In honor of the arrival of the Hokule’a coinciding with World Oceans Day, The Explorers Club United Nations Committee celebrated a special Presidential Dinner featuring Master Navigator Nainoa Thompson, president of the Polynesian Voyaging Society, along with crewmembers Lehua Kamalu and Jenna Ishii, on Friday, June 10, at the Explorers Club in New York City.
“The crew returned Club Flag #124, which they carried on multiple legs of the worldwide journey,” said Grimes. “Several foreign dignitaries and other notable attendees joined the proceedings, where the Hawaiian Air Serenaders and Dancers performed live.”
A symbol of cultural revival, the history of Hokule’a was shared to inspire other indigenous cultures. This replica of an ancient Polynesian voyaging canoe was built 40 years ago and revitalized voyaging and navigation traditions throughout the Pacific.
“The canoe also sparked a reawakening of Hawaiian culture, language and identity,” said Grimes. “Her name, ‘Hokule’a,’ means ‘star of gladness.’ In Hawaiian, it refers to Arcturus, a guiding zenith star for Hawaiian navigators.
“Arcturus passes directly overhead at Hawaii’s latitude, helping sailors find the islands.”
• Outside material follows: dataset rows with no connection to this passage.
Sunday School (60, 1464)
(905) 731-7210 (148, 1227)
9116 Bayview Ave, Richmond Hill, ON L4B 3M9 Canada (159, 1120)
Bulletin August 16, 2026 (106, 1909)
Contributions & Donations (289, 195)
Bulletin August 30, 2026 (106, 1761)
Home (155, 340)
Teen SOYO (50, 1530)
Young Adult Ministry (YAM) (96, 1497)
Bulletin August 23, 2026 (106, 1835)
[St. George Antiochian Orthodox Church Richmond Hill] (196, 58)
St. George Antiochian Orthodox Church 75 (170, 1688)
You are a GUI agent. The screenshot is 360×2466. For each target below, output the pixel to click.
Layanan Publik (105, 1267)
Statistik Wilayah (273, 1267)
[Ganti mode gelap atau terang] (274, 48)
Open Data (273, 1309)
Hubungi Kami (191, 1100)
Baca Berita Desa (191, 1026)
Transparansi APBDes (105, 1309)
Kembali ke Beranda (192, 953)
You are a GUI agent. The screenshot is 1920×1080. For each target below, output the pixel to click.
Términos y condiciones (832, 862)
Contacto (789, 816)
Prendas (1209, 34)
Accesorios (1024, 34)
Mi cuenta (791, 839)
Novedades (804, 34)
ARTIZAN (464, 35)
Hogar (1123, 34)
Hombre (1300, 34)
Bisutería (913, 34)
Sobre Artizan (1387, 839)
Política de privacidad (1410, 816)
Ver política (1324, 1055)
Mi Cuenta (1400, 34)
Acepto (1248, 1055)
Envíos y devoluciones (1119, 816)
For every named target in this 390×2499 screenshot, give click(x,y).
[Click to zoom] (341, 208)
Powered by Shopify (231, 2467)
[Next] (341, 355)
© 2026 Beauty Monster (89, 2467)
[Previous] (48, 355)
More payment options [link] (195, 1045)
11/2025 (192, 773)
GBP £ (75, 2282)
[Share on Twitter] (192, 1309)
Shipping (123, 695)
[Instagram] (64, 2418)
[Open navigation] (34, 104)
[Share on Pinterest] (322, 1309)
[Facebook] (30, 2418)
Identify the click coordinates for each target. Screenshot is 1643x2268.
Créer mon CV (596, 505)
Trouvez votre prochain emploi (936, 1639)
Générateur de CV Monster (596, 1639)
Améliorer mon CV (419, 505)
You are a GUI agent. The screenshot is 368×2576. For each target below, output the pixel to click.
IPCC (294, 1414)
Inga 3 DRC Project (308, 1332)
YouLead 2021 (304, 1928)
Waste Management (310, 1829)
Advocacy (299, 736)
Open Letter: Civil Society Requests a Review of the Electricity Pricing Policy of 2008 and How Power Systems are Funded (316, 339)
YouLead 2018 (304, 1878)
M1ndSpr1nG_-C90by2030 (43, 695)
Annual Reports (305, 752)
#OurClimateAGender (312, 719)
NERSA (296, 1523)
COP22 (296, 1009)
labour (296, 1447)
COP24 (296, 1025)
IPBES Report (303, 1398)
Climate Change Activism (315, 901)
Hokule’a first set out on the Pacific Ocean in 1975. Since then, she has traveled to multiple countries across the globe, reawakening a Hawaiian cultural renaissance in the process through reviving the traditional art of wayfinding – navigating the sea guided by nature, using the ocean swells, stars and wind.
The canoe’s twin hulls allow her to handle large ocean swells and recover easily in the troughs of waves, and her triangular canvas sails can harness winds up to 20 knots.
“My plan is to be in New York until Hokule’a’s departure on June 19th,” Grimes said. “Then, I will join the crew in Mystic Seaport, Connecticut on June 23 through June 27th and in Martha’s Vineyard until July 1st.
“I am still so excited to be part of this historical voyage which honors the traditional Polynesian art of non-instrumental navigating.”